Solar energy is contributing not just to reduced energy bills, but also to a rapidly growing workforce. The Solar Foundation's National Solar Jobs Census 2015 said that in 2015, the solar workforce included 208,859 employees and is growing at an accelerated rate -- 12 times faster than the overall economy. Since 2010, the U.S. solar workforce has increased 123 percent, and this is the third year that solar employment grew by roughly 20 percent. Veterans also have benefited from solar-energy reform, making up 8.1 percent of the solar workforce.

When historians and environmental activists look back on Obama's presidency, they likely will note the significant changes made to U.S. solar energy capacity, which has grown thirtyfold since Obama took office. Across the U.S., there are now almost a million solar-energy projects up and running, and in the first nine months of 2015, solar accounted for 31 percent of new electric generating capacity.
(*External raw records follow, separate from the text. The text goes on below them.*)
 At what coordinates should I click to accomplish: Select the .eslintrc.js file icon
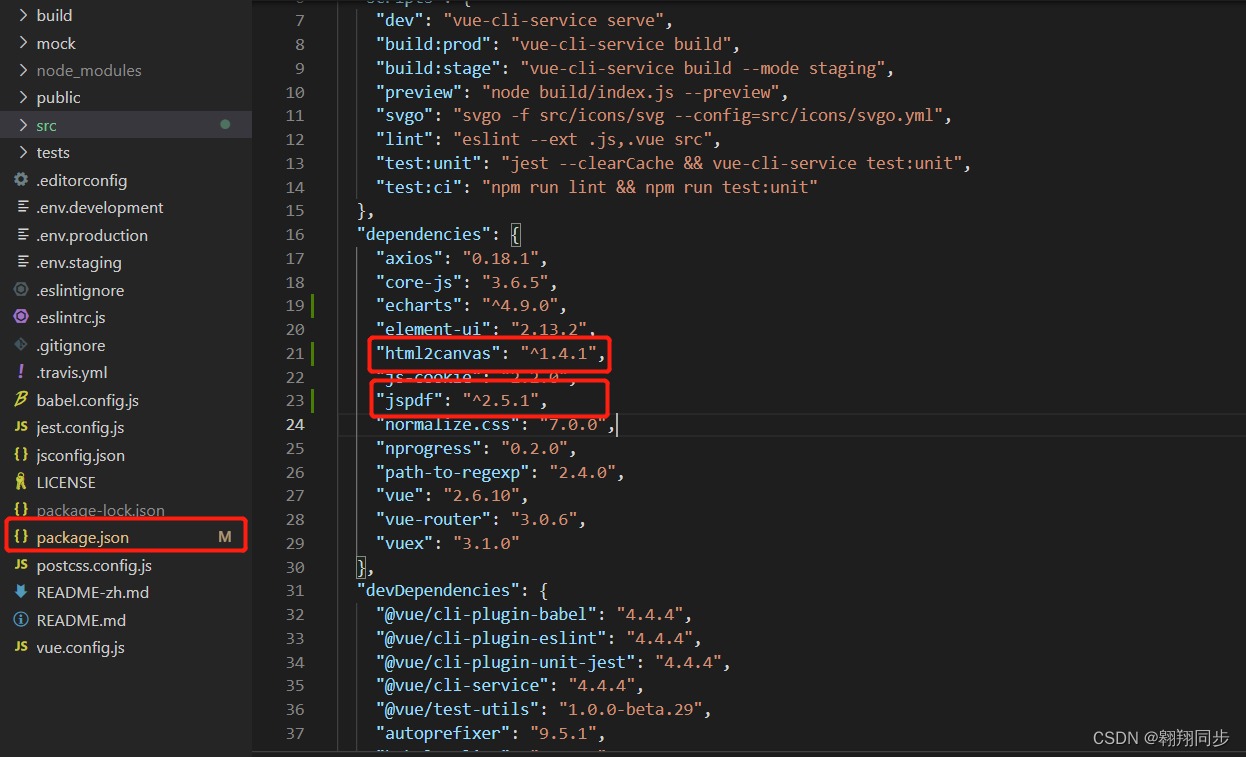click(22, 317)
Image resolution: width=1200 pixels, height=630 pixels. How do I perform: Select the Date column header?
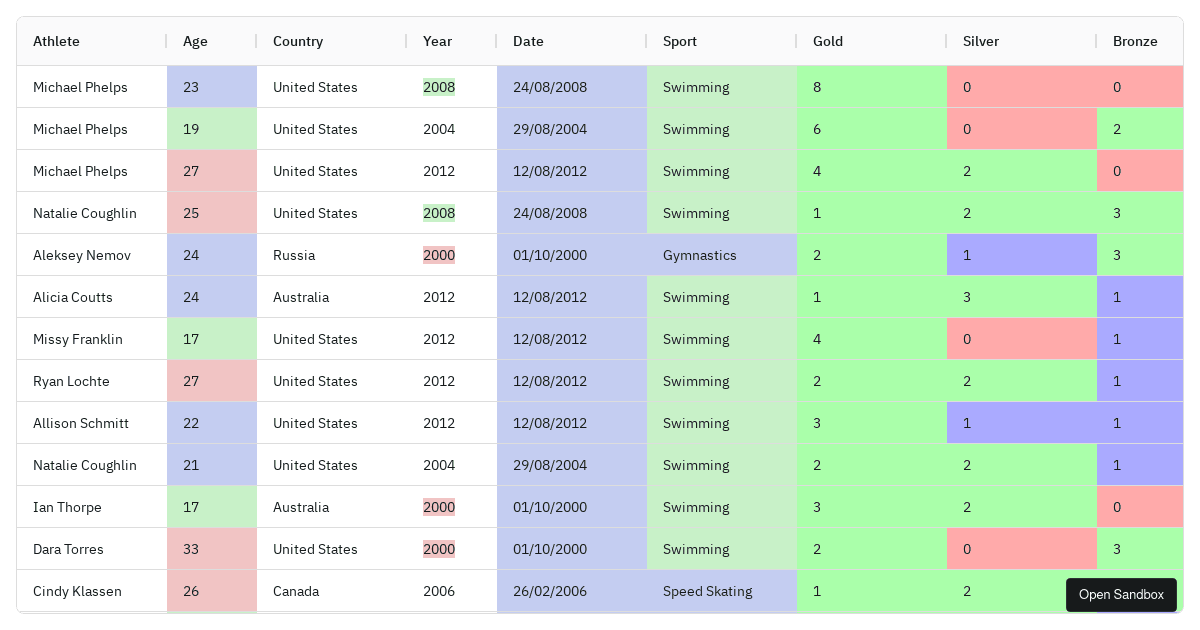(529, 42)
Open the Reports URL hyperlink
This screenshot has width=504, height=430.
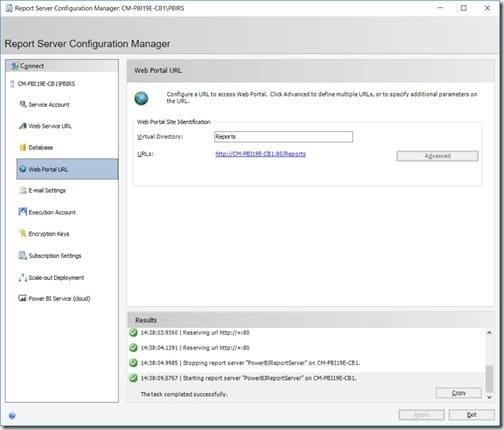click(260, 154)
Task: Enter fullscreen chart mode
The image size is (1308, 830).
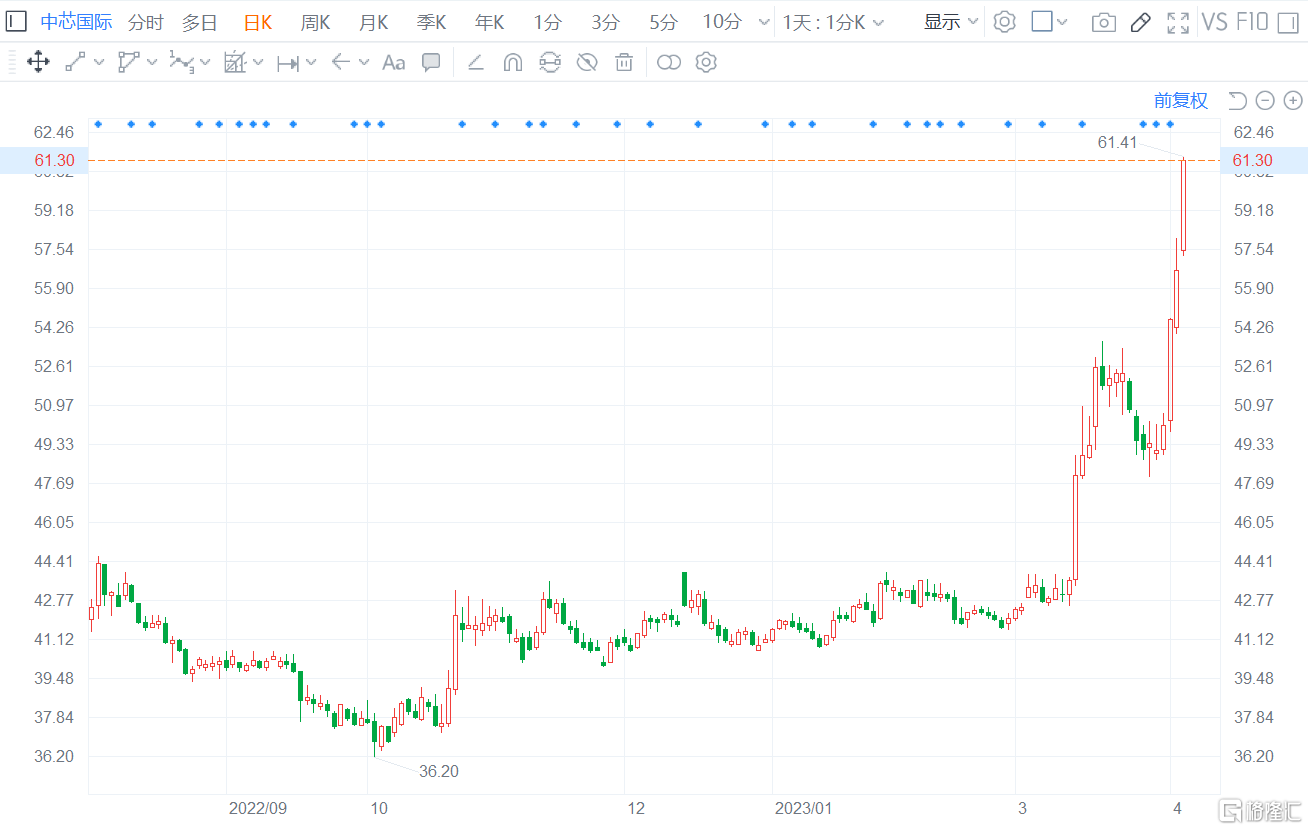Action: 1179,22
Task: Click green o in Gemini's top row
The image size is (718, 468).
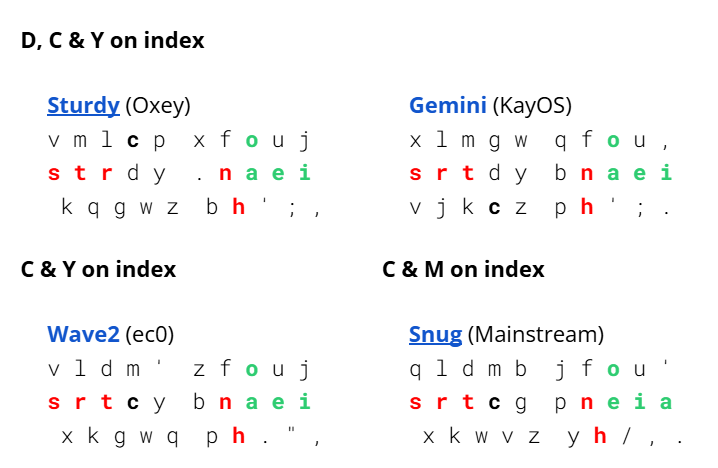Action: (x=612, y=140)
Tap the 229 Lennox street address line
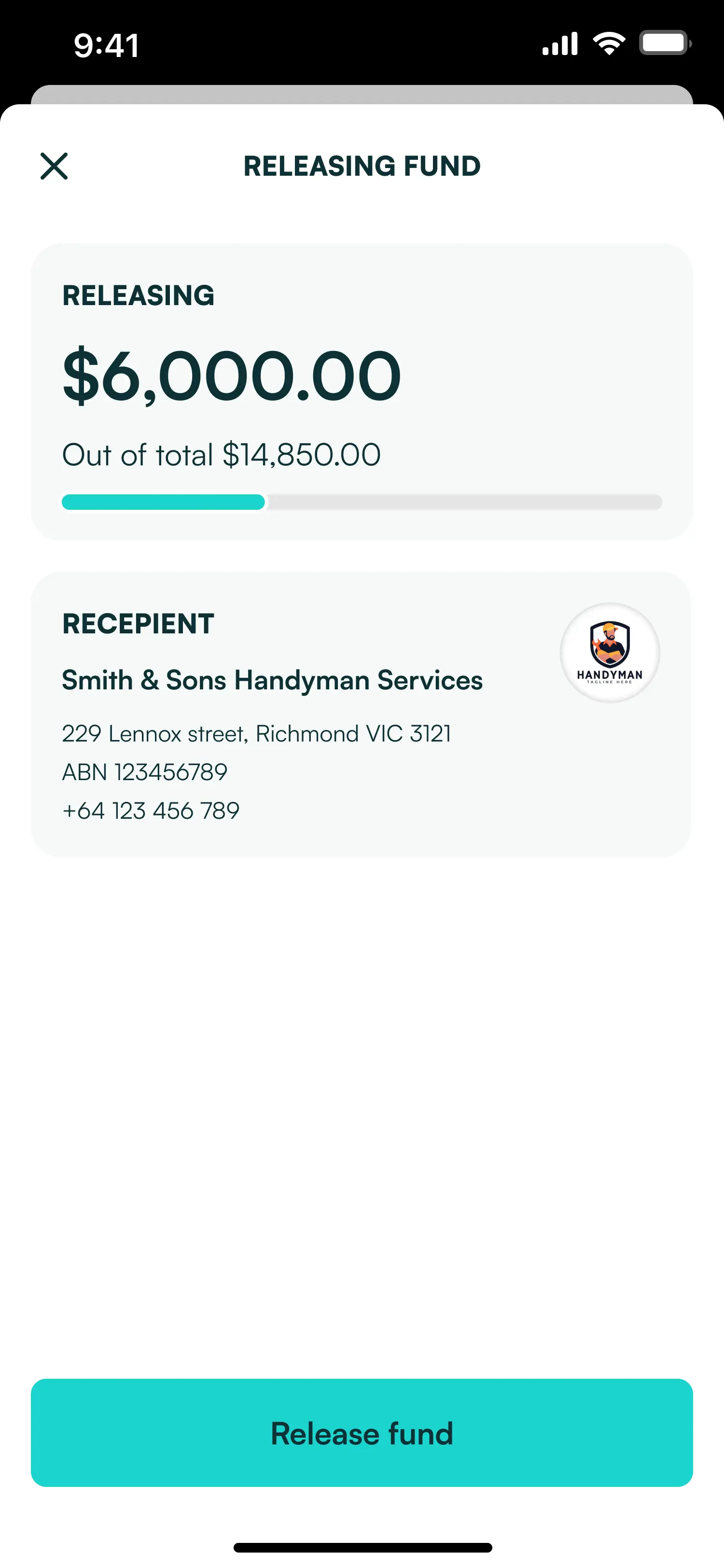Image resolution: width=724 pixels, height=1568 pixels. coord(256,733)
The economic impact for U.S. citizens is considerable, from skilled jobs in the solar industry to utility-bill savings, as solar is saving Americans tens of millions of dollars per year on their electricity bills. Rooftop solar customers are guaranteed annual savings for the 30-plus years their solar system is in operation.  In New York, customers are saving roughly $11 million per year through solar; in Arizona, customers are saving roughly $13 million annually.

When unemployment levels reached record highs in 2009, the solar industry was still creating jobs -- competitive, highly skilled jobs -- largely through the SunShot Initiative. Since 2011, the initiative has spurred the creation of new businesses and jobs across the country. Also, solar jobs offer competitive wages. Solar-installation workers earn a median wage of $21 per hour, solar designers earn $27 per hour, and sales, marketing and customer-service professionals earn $29 per hour.

The SunShot initiative is a driving force, helping the U.S. reach its clean-energy and climate goals while creating thousands of new, well-paying jobs. This industry will only continue to grow, inspiring innovation as it continues to transform natural resource and job sectors.